All times are cumulative, it would be nice to break this down into a parse tree with relative times. This is a nice addition to pprof as it will break down the parsers based on where they are used instead of grouping them all by type.

This is free when the debug tag isnt used.

Example calculator

Lets say we wanted to build a calculator that could take an expression and calculate the result.

Lets start with test:

func TestNumbers(t *testing.T) {
    result, err := Calc(`1`)
    require.NoError(t, err)
    require.EqualValues(t, 1, result)
}

Then define a parser for numbers

var number = NumberLit().Map(func(n Result) Result {
    switch i := n.Result.(type) {
    case int64:
        return Result{Result: float64(i)}
    case float64:
        return Result{Result: i}
    default:
        panic(fmt.Errorf("unknown value %#v", i))
    }
})

func Calc(input string) (float64, error) {
    result, err := Run(y, input)
    if err != nil {
        return 0, err
    }
    return result.(float64), nil
}

This parser will return numbers either as float64 or int depending on the literal, for this calculator we only want floats so we Map the results and type cast.

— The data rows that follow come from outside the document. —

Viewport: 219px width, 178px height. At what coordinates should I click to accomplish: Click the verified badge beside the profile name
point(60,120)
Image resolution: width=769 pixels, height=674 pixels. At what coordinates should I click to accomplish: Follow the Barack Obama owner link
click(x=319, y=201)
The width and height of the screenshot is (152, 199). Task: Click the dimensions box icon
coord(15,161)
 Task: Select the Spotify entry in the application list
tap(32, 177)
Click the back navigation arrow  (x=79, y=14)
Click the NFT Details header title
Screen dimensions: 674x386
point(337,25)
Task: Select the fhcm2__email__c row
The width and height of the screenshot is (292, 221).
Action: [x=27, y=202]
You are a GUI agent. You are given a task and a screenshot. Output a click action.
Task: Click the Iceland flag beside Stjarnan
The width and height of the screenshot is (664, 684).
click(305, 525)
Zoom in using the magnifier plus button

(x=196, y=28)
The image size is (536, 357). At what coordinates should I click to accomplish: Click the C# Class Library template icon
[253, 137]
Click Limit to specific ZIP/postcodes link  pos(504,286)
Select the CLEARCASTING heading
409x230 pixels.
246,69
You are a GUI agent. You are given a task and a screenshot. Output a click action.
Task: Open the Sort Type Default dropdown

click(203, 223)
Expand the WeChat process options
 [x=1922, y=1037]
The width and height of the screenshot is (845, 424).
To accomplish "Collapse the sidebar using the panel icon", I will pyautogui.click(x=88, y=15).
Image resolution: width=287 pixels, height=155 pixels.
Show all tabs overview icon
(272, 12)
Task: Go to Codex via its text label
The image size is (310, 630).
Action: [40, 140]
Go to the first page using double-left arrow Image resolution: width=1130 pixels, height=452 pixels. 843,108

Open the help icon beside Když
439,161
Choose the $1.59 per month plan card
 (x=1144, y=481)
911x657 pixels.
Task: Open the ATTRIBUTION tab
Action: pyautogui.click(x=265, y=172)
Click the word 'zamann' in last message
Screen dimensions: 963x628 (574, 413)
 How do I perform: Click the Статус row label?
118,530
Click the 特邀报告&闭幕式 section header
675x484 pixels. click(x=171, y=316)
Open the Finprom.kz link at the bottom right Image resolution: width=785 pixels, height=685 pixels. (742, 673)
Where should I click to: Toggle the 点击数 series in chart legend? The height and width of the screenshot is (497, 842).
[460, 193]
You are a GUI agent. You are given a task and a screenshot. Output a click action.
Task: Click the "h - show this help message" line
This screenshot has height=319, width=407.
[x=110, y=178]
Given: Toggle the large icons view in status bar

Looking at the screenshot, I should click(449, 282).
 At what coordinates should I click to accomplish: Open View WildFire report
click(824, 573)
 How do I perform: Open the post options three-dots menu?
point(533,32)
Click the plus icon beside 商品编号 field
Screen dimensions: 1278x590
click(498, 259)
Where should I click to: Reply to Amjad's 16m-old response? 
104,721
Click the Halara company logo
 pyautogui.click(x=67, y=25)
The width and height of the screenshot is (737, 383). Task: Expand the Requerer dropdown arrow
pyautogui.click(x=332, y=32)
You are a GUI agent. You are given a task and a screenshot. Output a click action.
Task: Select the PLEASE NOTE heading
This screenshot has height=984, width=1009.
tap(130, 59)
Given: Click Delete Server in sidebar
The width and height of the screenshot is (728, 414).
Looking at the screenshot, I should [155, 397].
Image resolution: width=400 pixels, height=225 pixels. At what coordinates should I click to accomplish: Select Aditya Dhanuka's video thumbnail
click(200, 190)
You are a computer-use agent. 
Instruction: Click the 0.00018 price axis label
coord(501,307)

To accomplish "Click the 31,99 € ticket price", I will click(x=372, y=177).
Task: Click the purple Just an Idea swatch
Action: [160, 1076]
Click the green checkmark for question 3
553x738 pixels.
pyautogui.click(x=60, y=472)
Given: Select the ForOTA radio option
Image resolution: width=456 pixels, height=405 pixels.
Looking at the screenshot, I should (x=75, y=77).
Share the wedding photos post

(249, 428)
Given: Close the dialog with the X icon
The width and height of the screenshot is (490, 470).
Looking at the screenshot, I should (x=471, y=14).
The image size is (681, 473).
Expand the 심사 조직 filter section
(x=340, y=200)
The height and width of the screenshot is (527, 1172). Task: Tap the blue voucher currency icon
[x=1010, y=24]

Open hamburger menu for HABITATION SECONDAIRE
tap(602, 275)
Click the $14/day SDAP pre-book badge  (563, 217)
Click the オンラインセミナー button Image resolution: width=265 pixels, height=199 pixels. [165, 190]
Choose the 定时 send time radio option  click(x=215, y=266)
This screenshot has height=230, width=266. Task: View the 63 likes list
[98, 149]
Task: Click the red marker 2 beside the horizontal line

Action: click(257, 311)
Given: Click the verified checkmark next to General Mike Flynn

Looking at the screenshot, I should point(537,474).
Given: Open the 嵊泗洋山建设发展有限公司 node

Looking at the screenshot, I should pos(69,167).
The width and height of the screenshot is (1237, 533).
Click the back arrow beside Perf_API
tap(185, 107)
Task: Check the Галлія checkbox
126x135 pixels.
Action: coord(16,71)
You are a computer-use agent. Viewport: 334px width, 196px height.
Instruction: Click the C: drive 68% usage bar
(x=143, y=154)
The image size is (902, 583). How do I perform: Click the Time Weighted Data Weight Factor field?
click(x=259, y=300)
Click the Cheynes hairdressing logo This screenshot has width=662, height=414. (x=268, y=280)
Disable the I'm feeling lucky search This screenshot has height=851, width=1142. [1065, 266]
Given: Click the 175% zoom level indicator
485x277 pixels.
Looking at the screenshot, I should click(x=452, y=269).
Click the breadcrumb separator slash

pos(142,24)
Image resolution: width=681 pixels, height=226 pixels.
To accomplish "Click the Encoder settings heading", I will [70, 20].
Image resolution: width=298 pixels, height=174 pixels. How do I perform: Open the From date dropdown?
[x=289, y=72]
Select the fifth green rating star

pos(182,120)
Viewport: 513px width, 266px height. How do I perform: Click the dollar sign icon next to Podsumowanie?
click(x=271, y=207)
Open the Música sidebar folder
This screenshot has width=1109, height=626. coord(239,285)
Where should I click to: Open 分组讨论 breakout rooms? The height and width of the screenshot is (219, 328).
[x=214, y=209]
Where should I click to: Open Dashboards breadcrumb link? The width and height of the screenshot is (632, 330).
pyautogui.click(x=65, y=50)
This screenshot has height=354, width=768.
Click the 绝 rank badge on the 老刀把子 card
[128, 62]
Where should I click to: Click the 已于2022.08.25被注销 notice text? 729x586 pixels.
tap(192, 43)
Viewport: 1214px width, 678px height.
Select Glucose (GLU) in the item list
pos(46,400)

Run the tests and make sure everything is ok.

Time to add addition

func TestAddition(t *testing.T) {
    result, err := Calc(`1+1`)
    require.NoError(t, err)
    require.EqualValues(t, 2, result)
}


var sumOp  = Chars("+-", 1, 1)

sum = Seq(number, ZeroOrMore(And(sumOp, number))).Map(func(n Result) Result {
    i := n.Child[0].Result.(float64)

    for _, op := range n.Child[1].Child {
        switch op.Child[0].Token {
        case "+":
            i += op.Child[1].Result.(float64)
        case "-":
            i -= op.Child[1].Result.(float64)
        }
    }

    return Result{Result: i}
})

// and update Calc to point to the new root parser -> `result, err := ParseString(sum, input)`

This parser will match number ([+-] number)+, then map its to be the sum. See how the Child map directly to the positions in the parsers? n is the result of the and, n.Child[0] is its first argument, n.Child[1] is the result of the ZeroOrMore parser, n.Child[1].Child[0] is the result of the first And and so fourth. Given how closely tied the parser and the Map are it is good to keep the two together.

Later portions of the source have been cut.